Home

Hoge Raad, 30-09-2003, AI0010, 02725/02

Hoge Raad, 30-09-2003, AI0010, 02725/02

Gegevens

Instantie
Hoge Raad
Datum uitspraak
30 september 2003
Datum publicatie
30 september 2003
ECLI
ECLI:NL:HR:2003:AI0010
Formele relaties
Zaaknummer
02725/02

Inhoudsindicatie

30 september 2003 Strafkamer nr. 02725/02 IV/ABG Hoge Raad der Nederlanden Arrest op het beroep in cassatie tegen een arrest van het Gerechtshof te Arnhem van 20 februari 2002, nummer 21/000777-01, in de strafzaak tegen: [verdachte], geboren te [geboorteplaats] op [geboortedatum] 1953, ten tijde van de aanzegging in cassatie gedetineerd in het "Huis van Bewaring Zwolle". 1. De bestreden uitspraak...

Uitspraak

30 september 2003

Strafkamer

nr. 02725/02

IV/ABG

Hoge Raad der Nederlanden

Arrest

op het beroep in cassatie tegen een arrest van het Gerechtshof te Arnhem van 20 februari 2002, nummer 21/000777-01, in de strafzaak tegen:

[verdachte], geboren te [geboorteplaats] op [geboortedatum] 1953, ten tijde van de aanzegging in cassatie gedetineerd in het "Huis van Bewaring Zwolle".

1. De bestreden uitspraak

Het Hof heeft in hoger beroep - met vernietiging van een vonnis van de Arrondissementsrechtbank te Almelo van 5 april 2001 - de dagvaarding in eerste aanleg ten aanzien van het onder 8 tenlastegelegde voorzover het betreft de onderdelen "een of meer andere kinderen" en "bij een of meer andere kinderen" nietig verklaard en de verdachte vrijgesproken van het hem bij inleidende dagvaarding onder 5 primair en 6 tenlastegelegde en hem voorts ter zake van 1, 2, 3, en 4 telkens primair: "het medeplegen van: verkrachting, meermalen gepleegd", 5 subsidiair "het medeplegen van: feitelijke aanranding van de eerbaarheid, meermalen gepleegd", 7 primair "het medeplegen van: met iemand beneden de leeftijd van twaalf jaren handelingen plegen die mede bestaan uit het seksueel binnendringen van het lichaam" en 8. "het medeplegen van: met iemand beneden de leeftijd van zestien jaren buiten echt ontuchtige handelingen plegen" veroordeeld tot acht jaren gevangenisstraf en waarbij is bevolen dat de verdachte ter beschikking zal worden gesteld met bevel tot verpleging van overheidswege. Voorts heeft het Hof de vorderingen van de benadeelde partijen [slachtoffer 1], [slachtoffer 2], [slachtoffer 3], [slachtoffer 4] en [slachtoffer 5] gedeeltelijk toegewezen en hen in die vorderingen gedeeltelijk niet-ontvankelijk verklaard. Voorts heeft het Hof de benadeelde partijen [slachtoffer 6] en [slachtoffer 7] niet-ontvankelijk verklaard in hun vordering.

2. Geding in cassatie

Het beroep is ingesteld door de verdachte. Namens deze heeft mr. J. Boksem, advocaat te Leeuwarden, bij schriftuur middelen van cassatie voorgesteld. De schriftuur is aan dit arrest gehecht en maakt daarvan deel uit.
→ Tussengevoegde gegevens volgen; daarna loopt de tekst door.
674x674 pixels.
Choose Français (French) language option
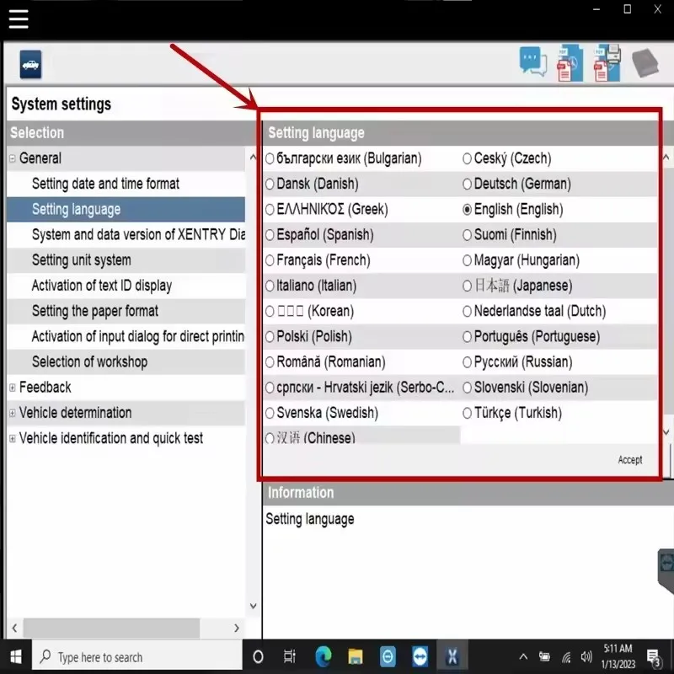click(271, 259)
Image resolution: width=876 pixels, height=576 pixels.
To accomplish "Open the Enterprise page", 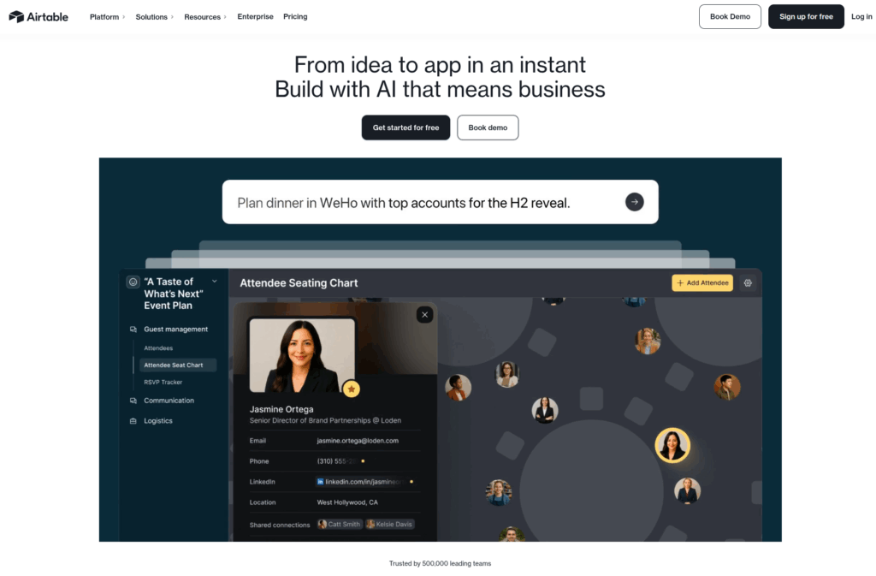I will (x=255, y=17).
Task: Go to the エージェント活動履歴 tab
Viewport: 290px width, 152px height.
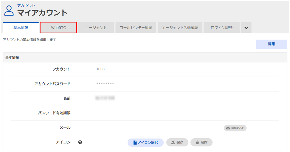Action: pos(180,28)
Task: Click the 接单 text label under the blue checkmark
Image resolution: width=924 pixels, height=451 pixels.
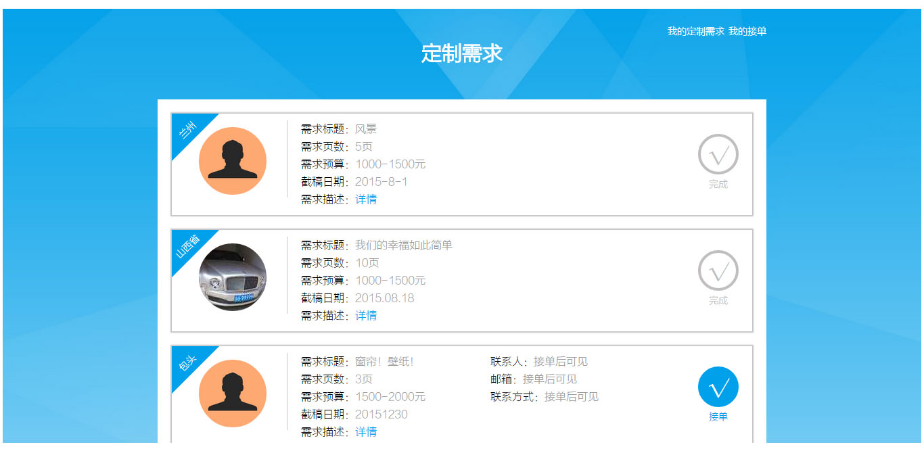Action: pos(718,417)
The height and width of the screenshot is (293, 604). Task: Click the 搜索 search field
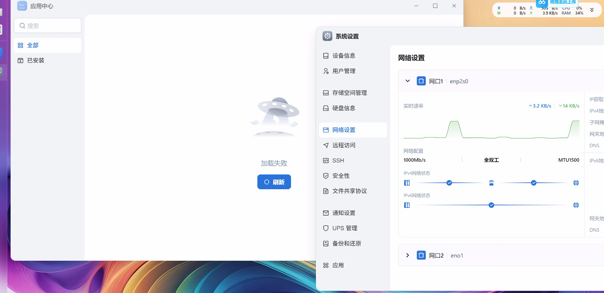click(48, 26)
De plaatsvervangend Procureur-Generaal Fokkens heeft geconcludeerd tot verwerping van het beroep.

3. Beoordeling van de middelen

De middelen kunnen niet tot cassatie leiden. Dat behoeft, gezien art. 81 RO, geen nadere motivering nu de middelen niet nopen tot beantwoording van rechtsvragen in het belang van de rechtseenheid of de rechtsontwikkeling.

4. Ambtshalve beoordeling van de bestreden uitspraak

De verdachte, die zich in voorlopige hechtenis bevindt, heeft op 20 februari 2002 beroep in cassatie ingesteld. De zaak is ter terechtzitting van de Hoge Raad van 3 juni 2003 voor de eerste maal behandeld, hetgeen ertoe leidt dat de Hoge Raad uitspraak doet nadat meer dan zestien maanden zijn verstreken na het instellen van het cassatieberoep.
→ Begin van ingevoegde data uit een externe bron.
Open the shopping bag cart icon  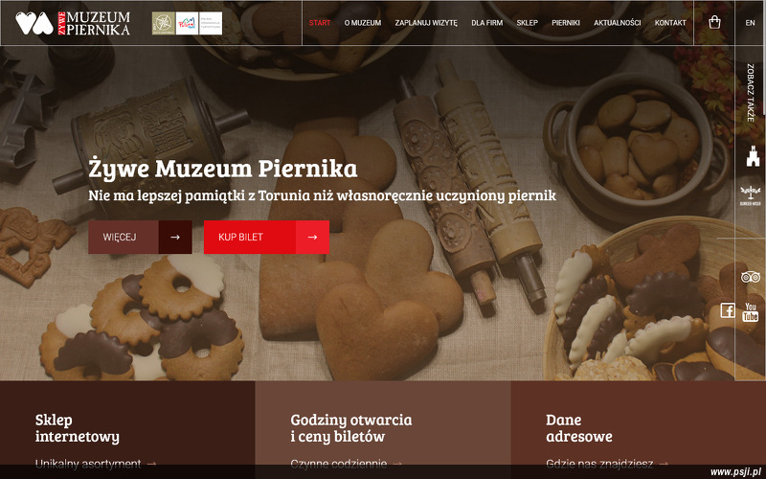[x=714, y=22]

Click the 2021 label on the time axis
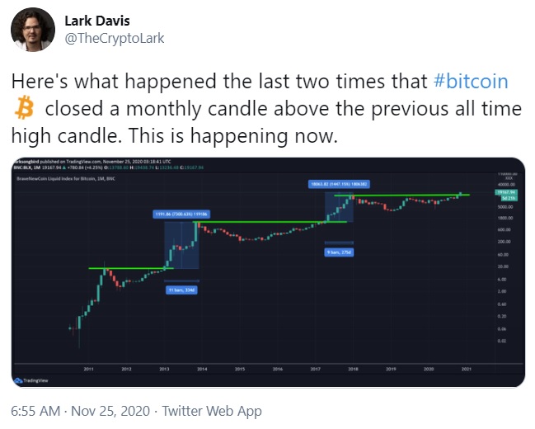pyautogui.click(x=466, y=369)
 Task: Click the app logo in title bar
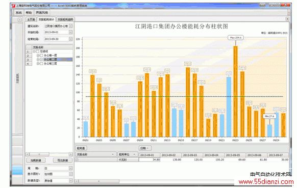click(x=13, y=6)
Dat brengt mee dat de redelijke termijn als bedoeld in art. 6, eerste lid, EVRM is overschreden. Dit moet leiden tot strafvermindering.

5. Slotsom

Nu de Hoge Raad geen andere grond dan de hiervoor onder 4 genoemde aanwezig oordeelt waarop de bestreden uitspraak ambtshalve zou behoren te worden vernietigd, moet als volgt worden beslist.

6. Beslissing

De Hoge Raad:

Vernietigt de bestreden uitspraak doch uitsluitend wat betreft de duur van de opgelegde gevangenisstraf;

Vermindert deze in die zin dat deze zeven jaren en zeven maanden beloopt;

Verwerpt het beroep voor het overige.

Dit arrest is gewezen door de vice-president W.J.M. Davids als voorzitter, en de raadsheren G.J.M. Corstens en J.W. Ilsink, in bijzijn van de waarnemend-griffier L.J.J. Okker-Braber, en uitgesproken op 30 september 2003.